Doch damit befindet sich der Siedler, der 1983 im Alter von 24 Jahren aus den USA nach Israel einwanderte, in guter Gesellschaft. Alle israelischen Regierungen, ob links oder rechts, haben Maale Adumim die Treue geschworen, es ausgebaut, mit Vergünstigungen gefördert, Infrastruktur geschaffen, die Anbindung an Jerusalem verbessert. Was 1975 mit der illegalen Ansiedlung von 23 jüdischen Familien begann, ist heute mit 32000 Einwohnern die größte israelische Siedlung im Westjordanland.

Wenn es nach dem neuen Ministerpräsidenten Ehud Olmert geht, wird Maale Adumim in den nächsten vier Jahren sogar Teil des israelischen Staates. „Die Leistungen der Siedlerbewegung in den Hauptsiedlungsgebieten werden für immer ein integraler Bestandteil des souveränen Staats Israel sein, zusammen mit Jerusalem, unserer vereinten Hauptstadt“, kündigte Olmert in seiner Regierungserklärung an. „Konvergenz“ heißt sein Programm: Die kleinen, verstreuten Siedlungen im Westjordanland werden geräumt, die 70 000 Betroffenen in den drei großen Blöcken Ariel im Norden, Gusch Etzion und Maale Adumim südlich und westlich von Jerusalem zusammengezogen.

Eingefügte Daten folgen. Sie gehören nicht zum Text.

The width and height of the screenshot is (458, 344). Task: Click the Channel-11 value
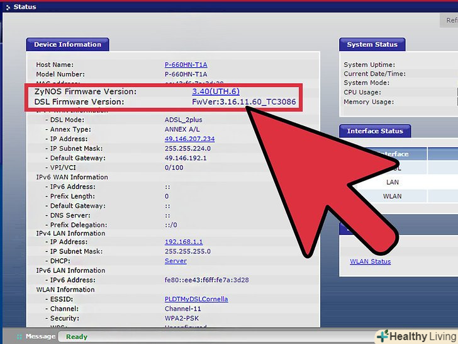coord(182,309)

Danach legt der jüdische Staat seine endgültigen Grenzen fest.

Das alles soll im Einvernehmen mit den Palästinensern geschehen, notfalls aber auch im Alleingang. Am 23. Mai trifft Olmert erstmals mit Präsident Bush im Weißen Haus zusammen. Dann will er sich Rückendeckung von Israels wichtigstem Verbündeten holen, bevor er mit der EU und den anderen Mitgliedern des Nahost-Quartetts (Uno, Russland, China) Gespräche führt. Die ersten Signale aus Washington zeigen Unterstützung für die Aufgabe von Siedlungen, aber keine Anerkennung einseitig gezogener Grenzen. Dass die Palästinenser freiwillig über die Verkleinerung ihres Territoriums verhandeln, erwarten noch nicht einmal israelische Diplomaten.

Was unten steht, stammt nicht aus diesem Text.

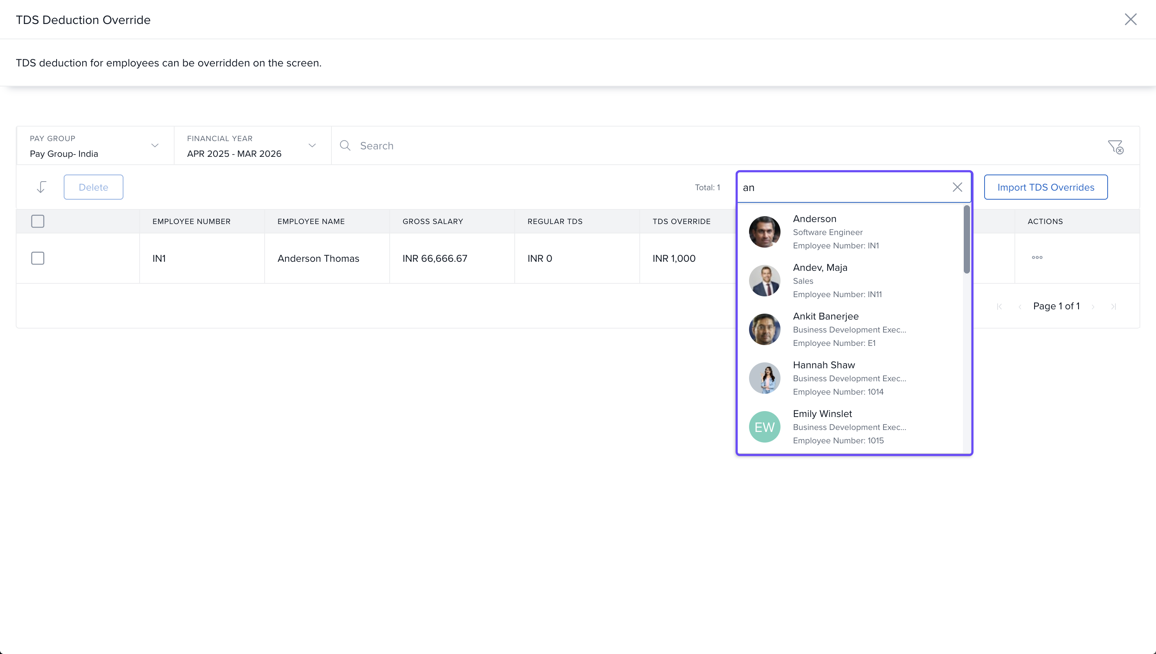This screenshot has width=1156, height=654.
Task: Click the Import TDS Overrides button
Action: (x=1045, y=187)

Seth Vogelmann wartet gelassen ab, was seine Regierung aus dieser Situation macht. Am östlichen Horizont ragen Kräne und die Betonskelette vielgeschossiger Wohntürme empor. Dort entstehen Apartments für mindestens 15000 weitere Einwohner auf einer Fläche, die doppelt so groß ist wie das heutige Stadtgebiet. Auch der Korridor zwischen Maale Adumim und Jerusalem („E1“) soll demnächst bebaut werden. Vor einem Jahr haben das noch die USA verhindert, weil die Autonomiegebiete so faktisch geteilt würden. Nun heißt es aus der israelischen Regierung, der Widerstand schwinde.

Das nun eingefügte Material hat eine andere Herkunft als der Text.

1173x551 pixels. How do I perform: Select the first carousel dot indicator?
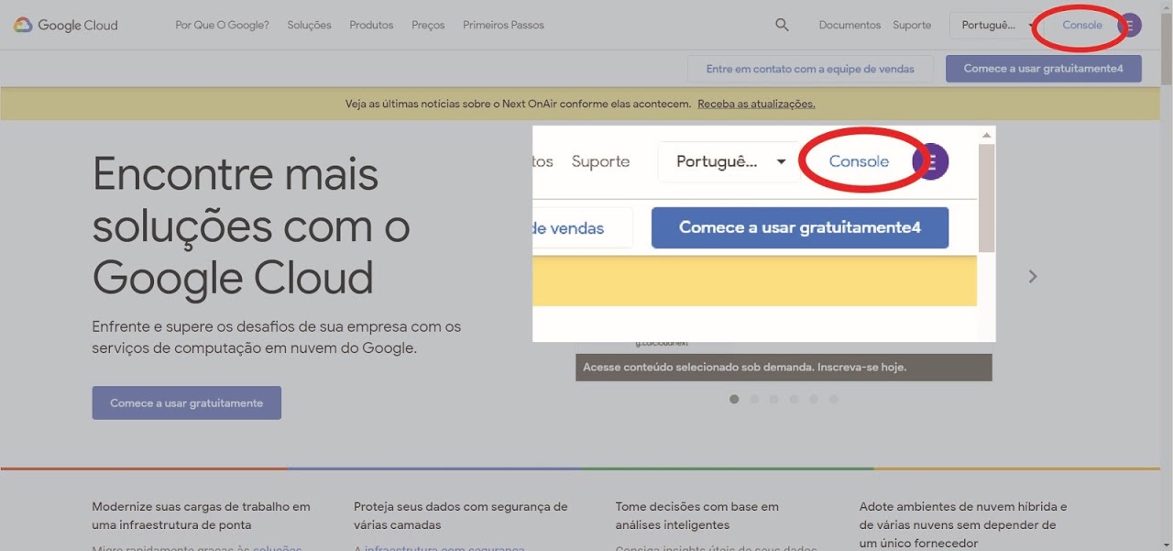tap(734, 399)
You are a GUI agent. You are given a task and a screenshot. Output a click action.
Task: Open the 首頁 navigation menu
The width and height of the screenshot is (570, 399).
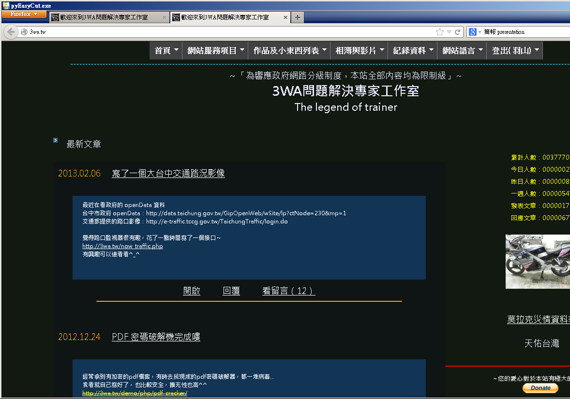[x=166, y=51]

Wird sich je eine Regierung über diese Tatsachen am Boden hinwegsetzen können? Über diese Stadt mit ihrem Freibad, ihrem Fußballstadion und ihrer blitzblanken Einkaufsgalerie? Seth Vogelmann ist vorsichtig. Er weiß, dass auch der Gazastreifen plötzlich aufgegeben worden ist, und mit einem orange leuchtenden Armband protestiert er noch heute dagegen. Außerdem möchte er nicht als Besatzer erscheinen: „Wenn es wirklich einmal Frieden gäbe und mein Opfer dazu beitrüge, würde ich wegziehen.“

Ein Hoffnungsschimmer? Die Autonomiebehörde, das sind für den Siedler „die 20000 Gangster aus Tunis“, die einen „Krieg gegen Israel führen“, selbst wenn sie sich friedliebend gäben. Zwischen Fatach und Hamas macht er keinen Unterschied. „Für uns ist Frieden ein Endzweck, für die ist es nur ein Mittel zu unserer Zerstörung“, sagt Vogelmann und eilt davon. In einer Viertelstunde wartet der nächste Termin in Jerusalem.